Strawberry vanilla custard tarts with pine nut crust
The modest handful of pine nuts in this recipe round out what might otherwise have been an otherwise bland of a plain pastry case, while also making it richer, and crumblier, than ever.
Makes 6
For the pastry
60g pine nuts
150g plain flour
75g unsalted butter
40g caster sugar
30ml milk
For the filling
175ml milk
2 large yolks
50g caster sugar
2½ tsp cornflour
2 tsp vanilla extract
50ml double cream
250g ripe strawberries
2-3 tbsp strawberry jam
1 Preheat the oven to 180C/350F/gas mark 4, then roast the pine nuts for 7-10 minutes, checking them regularly, until they’ve darkened a shade and are beginning to look oily. Turn the oven off for the moment. Set aside 10g of the toasted nuts in a small bowl – you’ll use these to top the tarts later – and empty the bulk of the kernels into a food processor or coffee grinder. Pulse them until they’re finely ground, slightly greasy and starting to clump together.
2 Put the flour in a large bowl and rub the ground pine nut mix into it with your fingers. Cube the butter and add it to the bowl, rubbing it into the dry ingredients until there are no visible chunks of butter left. Stir in the sugar, then add the milk, cutting it in until a dough forms in small clumps. If it’s too dry to hold together when you squeeze it, add a drop more milk. Gather the dough into a ball, pat it flat and wrap in clingfilm. Place in the fridge to chill for 20 minutes or so.
3 Lightly dust the work surface and roll out the chilled pastry until it’s 3-5mm thick. Cut rounds out using a circular pastry cutter – one big enough to make circles of pastry to line the base and sides of the holes ofa standard muffin/cupcake tin. Gently press the pastry into the tin holes, taking care not to stretch it. Chill the lined tin in the fridge for 30 minutes. Preheat the oven to 180C/350F/gas mark 4.
4 Once the pastry cases have chilled, trim off any excess and line each with a small square of baking parchment (it can help to scrunch the parchment then smooth it out again before doing this, to help it mould to the contours of the pastry). Fill each parchment-lined tart with baking weights – whether the ceramic sort, or just makeshift ones such as dried chickpeas, rice or barley – and bake in the preheated oven for 20 minutes. Remove the weighted parchment parcels and return to the oven to cook for a further 5 minutes uncovered, then leave to cool.
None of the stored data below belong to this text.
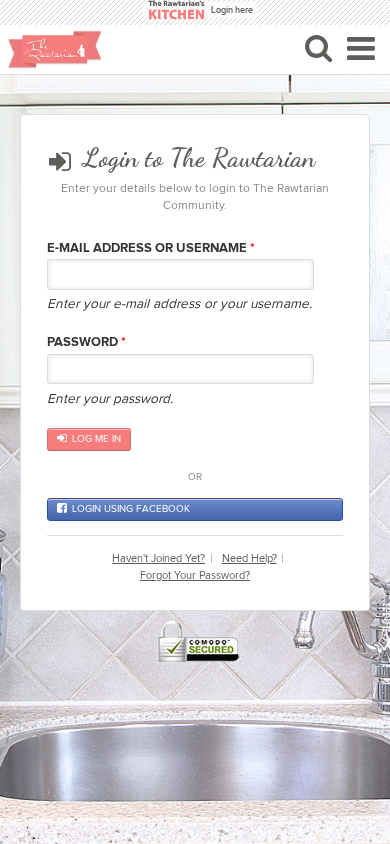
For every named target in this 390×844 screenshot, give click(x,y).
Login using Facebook (131, 509)
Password (86, 342)
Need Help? (249, 558)
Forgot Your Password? (195, 575)
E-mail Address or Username (151, 248)
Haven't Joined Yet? (158, 558)
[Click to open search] (318, 48)
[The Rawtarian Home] (55, 49)
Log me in (96, 439)
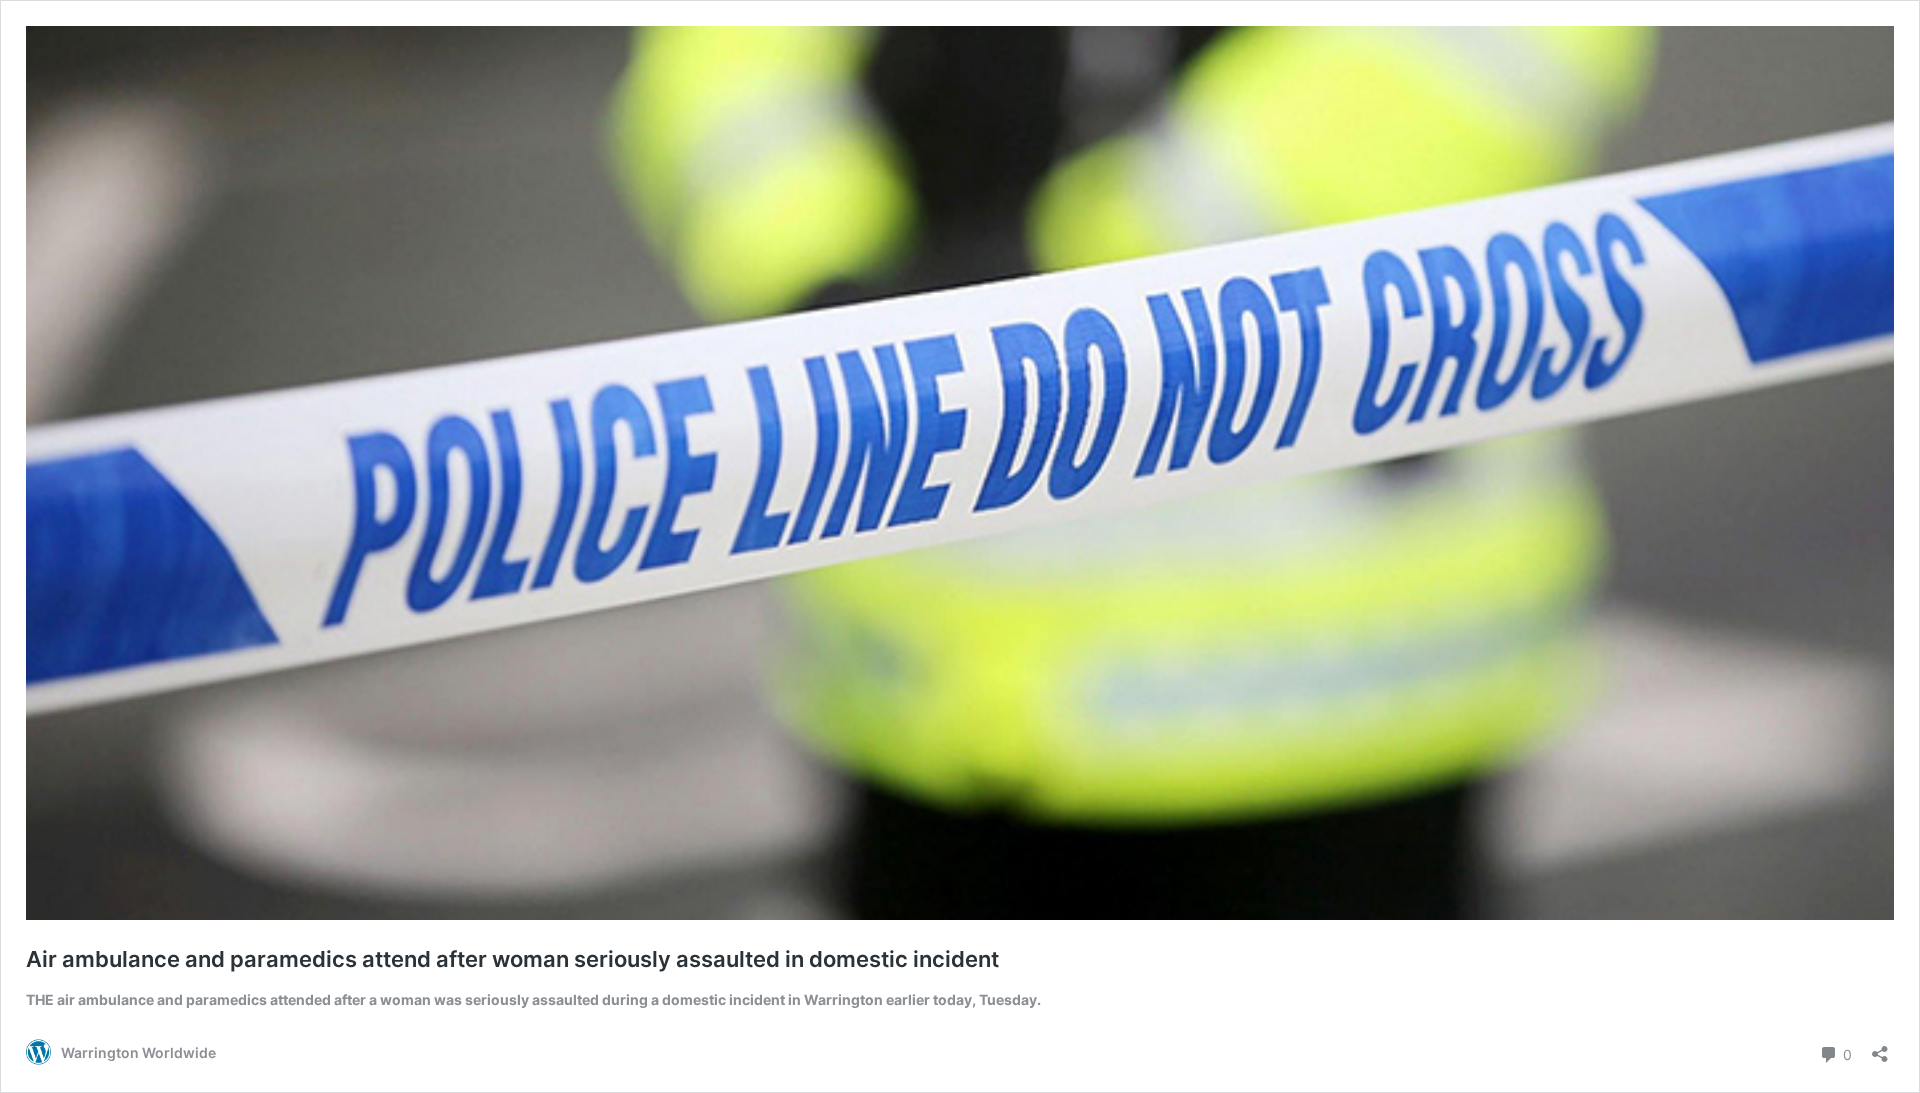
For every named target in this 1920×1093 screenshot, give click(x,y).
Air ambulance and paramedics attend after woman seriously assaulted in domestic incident (512, 959)
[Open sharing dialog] (1880, 1047)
5 Heat the milk for the custard until scalding. While the milk warms, whisk the egg yolks, sugar, cornflour and vanilla extract together in a mixing bowl. Slowly pour the scalding milk into this yolk mixture, whisking constantly as you go. Decant the mixture back into the pan and set over a low heat. Stir the custard over the heat for 5 minutes or so, until it’s very thick and gloopy. Cover the surface with clingfilm to stop a skin forming, then leave to cool to room temperature. Beat the cooled custard to smooth it before adding the cream and whisking for a minute. The custard should hold soft peaks.
6 Hull and halve the strawberries. Fill each tart case with a generous dollop of the custard, then top with the strawberry pieces – I find four half-strawberries per tart is about the right amount, clustered together into a dome shape. Warm the strawberry jam, strain it and brush a little over each of the tarts to glaze. Chop the remaining toasted pine nuts and sprinkle them over the tarts. Serve straight away.